#### [Data extract]
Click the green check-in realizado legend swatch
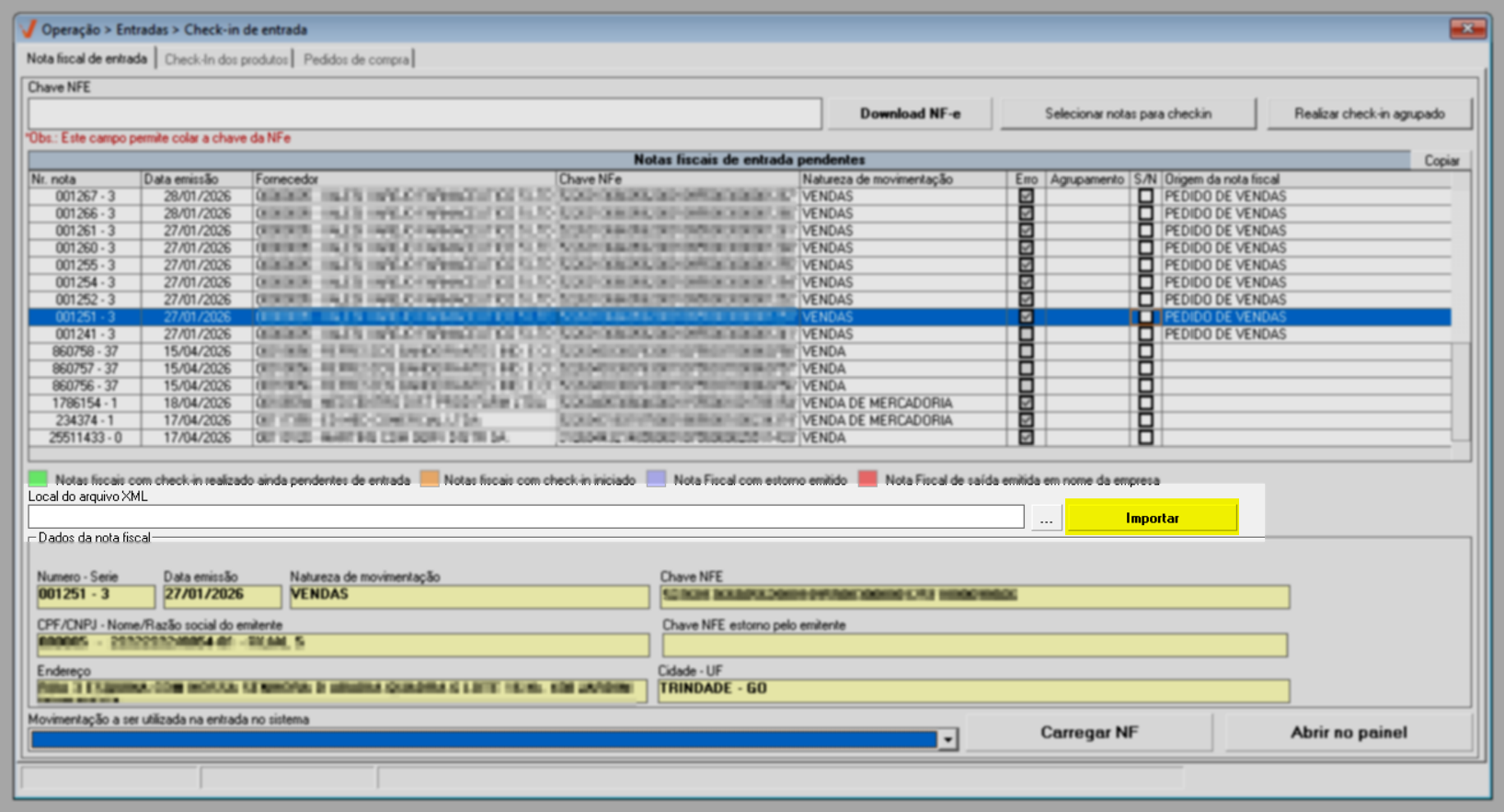The image size is (1504, 812). (x=38, y=479)
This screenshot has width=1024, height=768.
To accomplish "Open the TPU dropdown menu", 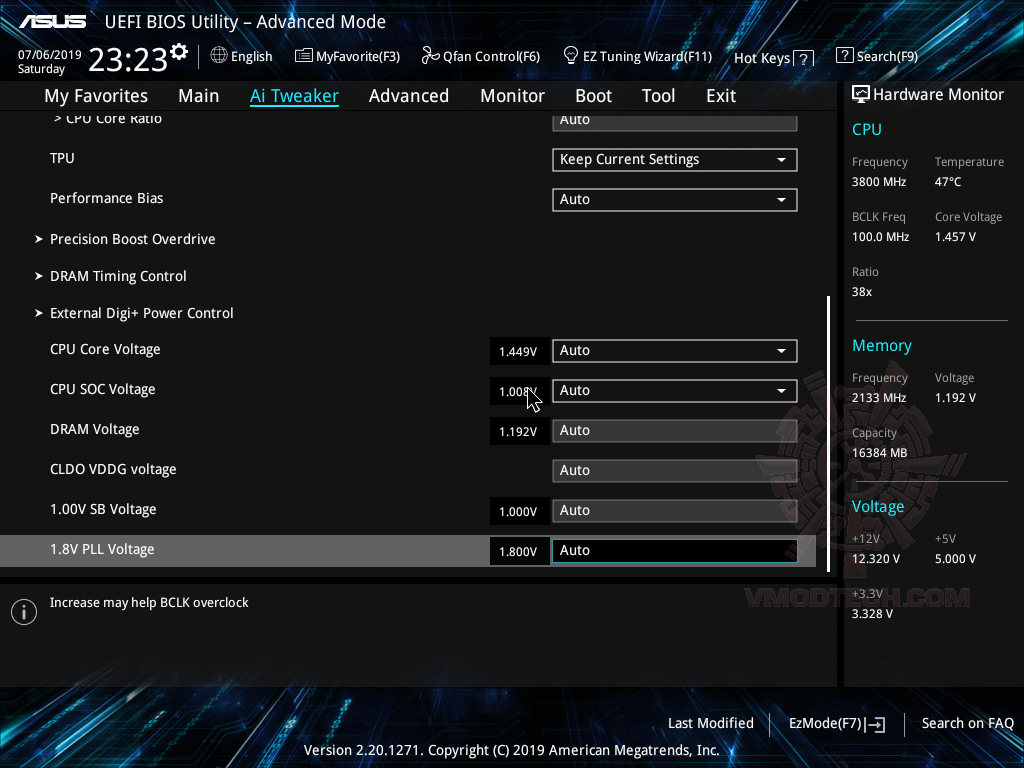I will click(x=674, y=159).
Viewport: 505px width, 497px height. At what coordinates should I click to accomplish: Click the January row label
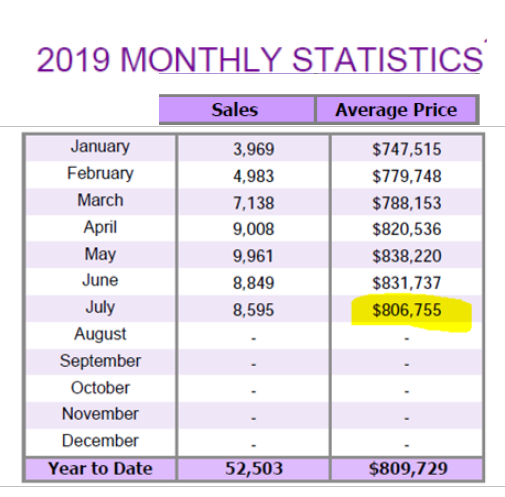(100, 147)
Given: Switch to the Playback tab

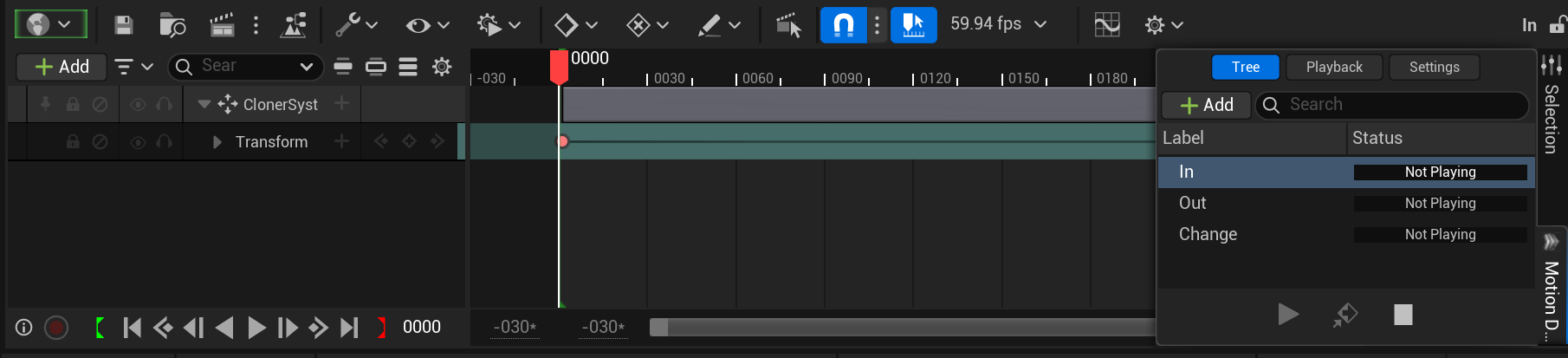Looking at the screenshot, I should coord(1333,67).
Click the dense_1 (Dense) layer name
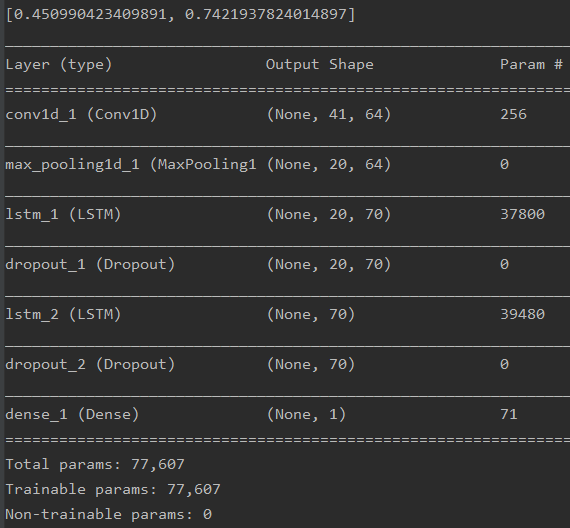The height and width of the screenshot is (528, 570). click(72, 414)
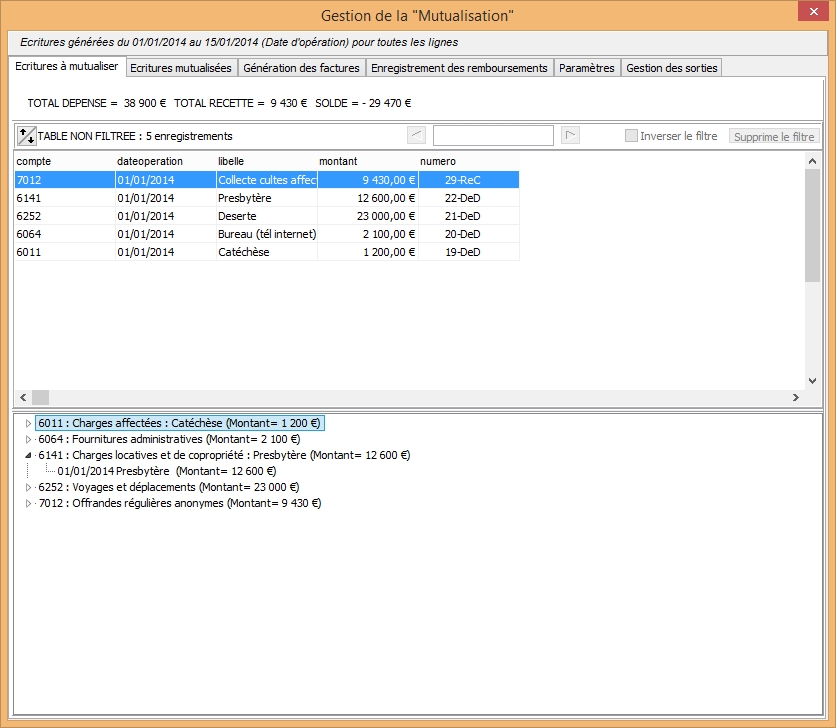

#### [Problem to work on]
From the line containing "Viewport: 505px width, 497px" through the last line of the records above, reproduce every line exactly, leaving out the pictures.

#### [Exercise output]
Viewport: 505px width, 497px height. At what coordinates should I click to accomplish: Click the January row label
(100, 147)
Given: Switch to the Playback tab

Looking at the screenshot, I should coord(1333,67).
Click the dense_1 (Dense) layer name
The height and width of the screenshot is (528, 570). click(72, 414)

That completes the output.